No human interaction was needed, except for loading data into the software. For each CSCT scan, a visual CSCT feedback with crosshairs was displayed in three dimensions, allowing multiplanar reconstructions (Fig. (Fig.22).
The readable CSCT scans (n = 13) with coronary abnormalities and metal implants were independently reported, following the same routine. However, another radiologist (G.W., 16 years’ experience of cardiac CT reading) performed the semi-automatic double-read, and there was no second opinion.
Statistics
Continuous data are presented as mean ± standard deviation if normally distributed, or as median and interquartile range (IQR) if non-normally distributed. Categorical data are presented as numbers and percentages. Normality was tested with Shapiro-Wilk’s test. The correlation and agreement between the standard reference and the automatic software for the AS, VS, MS, and the number of lesions were assessed with Spearman’s rank correlation coefficient (⍴) and intraclass correlation coefficient (ICC), as appropriate for non-parametric data. Bland Altman plots displayed bias and limits of agreements within 95% confidence interval. Differences in risk classifications were assessed by weighed kappa analysis (κ) and accuracy. Inter-observer agreement was demonstrated with ICC and Spearman’s rank correlation coefficient (⍴). Difference in time was analyzed with Wilcoxon signed-rank test. A two-sided p < 0.05 was considered statistically significant. Randomization for inter-rater agreement was achieved by Excel (Microsoft Office 365); all other analyses were performed using IBM SPSS v.24 (IBM SPSS).
Results
In total, 315 patients were included based on inclusion/exclusion criteria, 171 (54.3 %) women and 144 (45.7%) men. Mean age was 58 years (± 11.5 SD). All baseline characteristics are presented in Table Table11.
Table 1
All patients (n) | 315 |
---|---|
Women (n (%)) | 171 (54.3) |
Men (n (%)) | 144 (45.7) |
Age (years) | 58 (± 11.5) |
Body mass index (kg/m2) | 27.3 (± 4.7) |
Hypertension (n (%)) | 164 (52.1) |
Diabetes (n (%)) | 26 (8.3) |
Hyperlipidemia (n (%)) | 86 (27.3) |
Non-smokers (n (%)) | 165 (52.4) |
Smokers (n (%)) | 32 (10.2) |
Ex-smokers, > 1 month (n (%)) | 117 (37.1) |
Continuous variables are presented as mean ± standard deviation
The correlation for the automatic software in relation to the standard reference with respect to the AS, VS, and MS was assessed with the Spearman’s rank correlation coefficient showing ⍴ = 0.935, 0.932, and 0.934 (p < 0.001), respectively (Fig. (Fig.33).
The agreement for the automatic software in relation to the standard reference with respect to the AS, VS, and MS was assessed with the ICC, showing 0.996, 0.996, and 0.991, respectively (p < 0.001).
Bland Altman plots mean difference and 1.96 SD upper and lower limits of agreements were as follows: AS − 8.2 (− 115.1 to 98.2), VS − 7.4 (− 93.9 to 79.1), and MS − 3.8 (− 33.6 to 25.9) (Fig. (Fig.4).4). A few outliers contributed to an overestimation tendency of CAC scores by the automatic software, mostly in the lower ranges.

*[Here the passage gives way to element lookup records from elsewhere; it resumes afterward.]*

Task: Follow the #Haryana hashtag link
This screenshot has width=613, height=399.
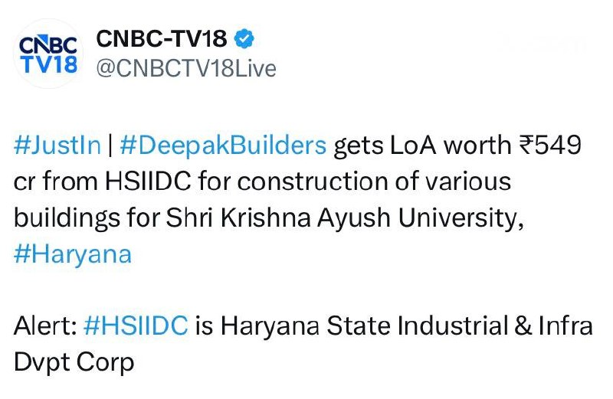Action: point(73,254)
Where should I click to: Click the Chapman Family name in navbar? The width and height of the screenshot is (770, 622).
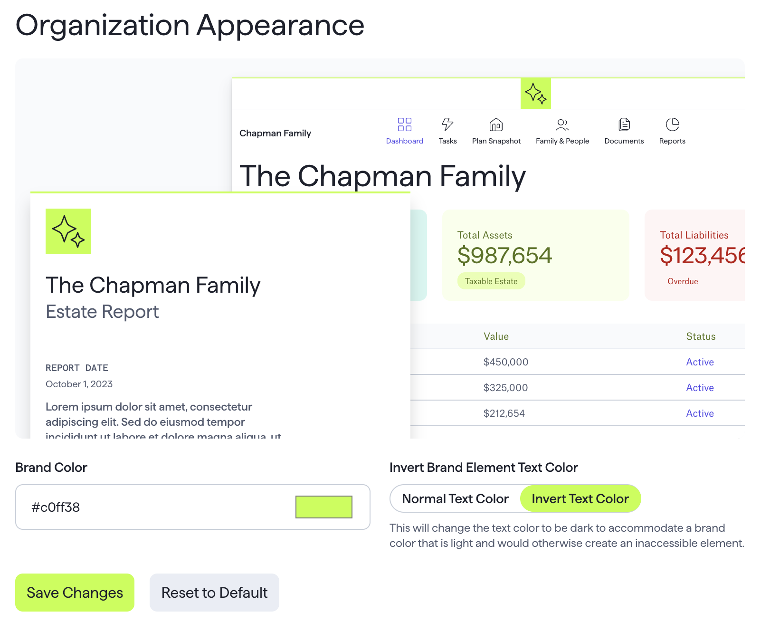coord(275,133)
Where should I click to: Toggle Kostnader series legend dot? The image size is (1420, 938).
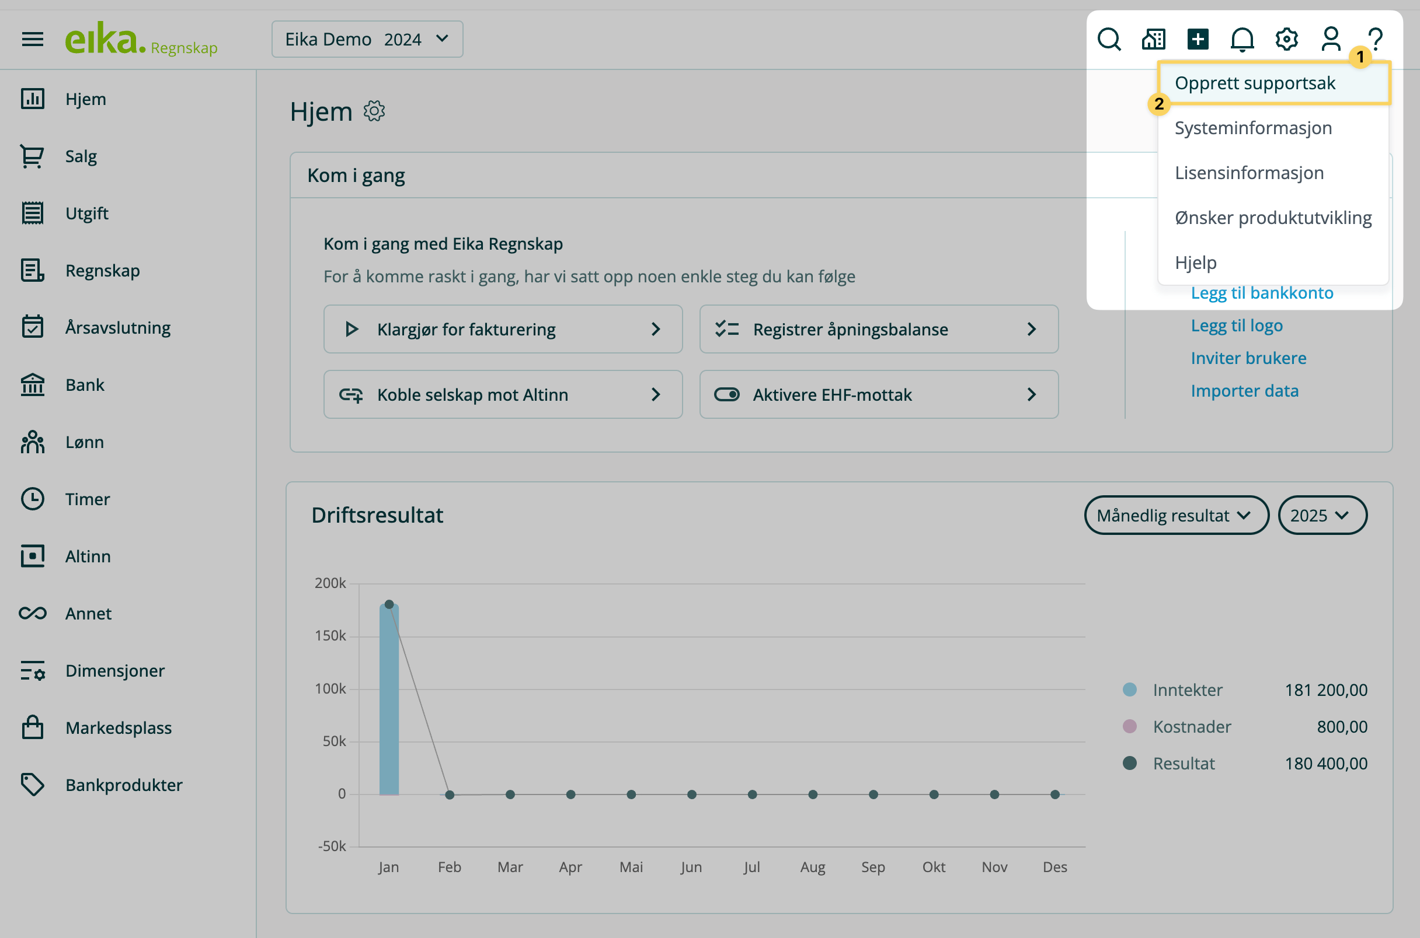click(x=1129, y=726)
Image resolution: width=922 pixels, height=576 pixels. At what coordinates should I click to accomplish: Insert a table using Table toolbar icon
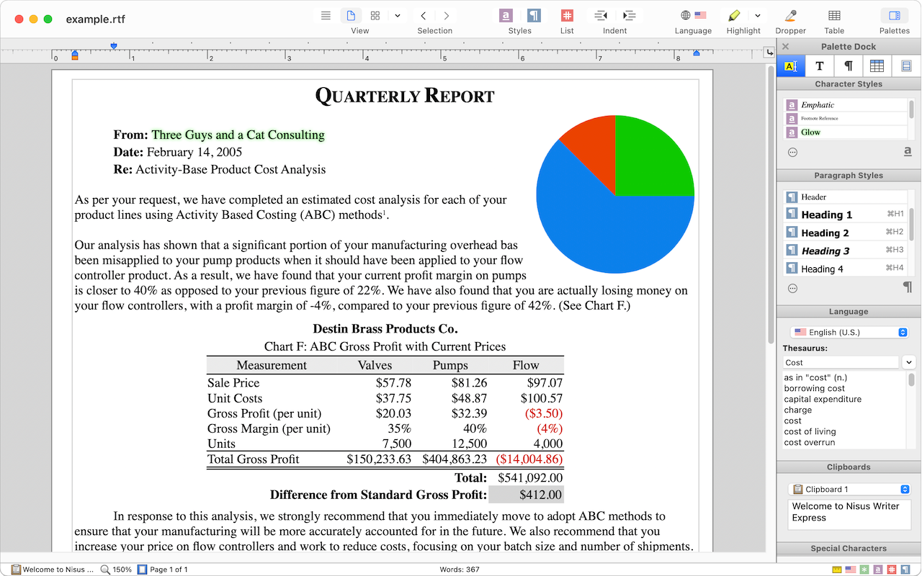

A confusion matrix for risk category assignment demonstrated an accuracy of 89.5% and weighed kappa analysis (κ) = 0.919 (p < 0.001) (Table (Table2).2). In total, 33 CSCT scans were misclassified: 27 were overestimated and six underestimated. In total, 29 CSCT scans were off by one category, 19 of those shifting from AS 0 to AS 1–10. All the 19 CSCT scans shifting from AS 0 to AS 1–10 were due to erroneous registration of image noise in the heart and/or adjacent structures, 13 had an AS difference < 2, and four had an AS difference between two and eight. Three CSCT scans were off by two categories, two due to inclusions of aortic root calcifications, and one due to inclusion of a pericardial calcification. One CSCT scan was off by four categories due to inclusion of a mitral valve calcification. All underestimated CSCT scans were off by one category, four had an AS difference of ≤ 2 and one had an AS difference of 21, the latter not including a calcification close to the right coronary ostium.
Table 2
Standard reference | Automatic software | |||||||||
Category | 0 | 1–10 | 11–100 | 101–400 | > 400 | Total | Same | Shift up | Shift down | |
0 | 119 | 19 | 2 | 0 | 1 | 141 | 119 | 22 | - | |
1–10 | 4 | 34 | 3 | 1 | 0 | 42 | 34 | 4 | 4 | |
11–100 | 0 | 1 | 55 | 0 | 0 | 56 | 55 | 0 | 1 | |
101–400 | 0 | 0 | 0 | 43 | 1 | 44 | 43 | 1 | 0 | |
> 400 | 0 | 0 | 0 | 1 | 31 | 32 | 31 | 0 | 1 | |
Total | 123 | 54 | 60 | 45 | 33 | 315 |
Confusion matrix with distribution of cardiovascular disease (CVD) risk categorization comparing the standard reference with the automatic software. Accuracy = 89.5% and weighed kappa analysis (κ) = 0.919 (p < 0.001). Columns to the right demonstrate a summary of risk category shifting. No risk category shifting is indicated in italics
The correlation and agreement for the automatic software in relation to the standard reference with respect to the number of calcified coronary lesions were assessed with the Spearman’s rank correlation coefficient and the ICC showing ⍴ = 0.903 and ICC = 0.977 (both with p < 0.001), respectively.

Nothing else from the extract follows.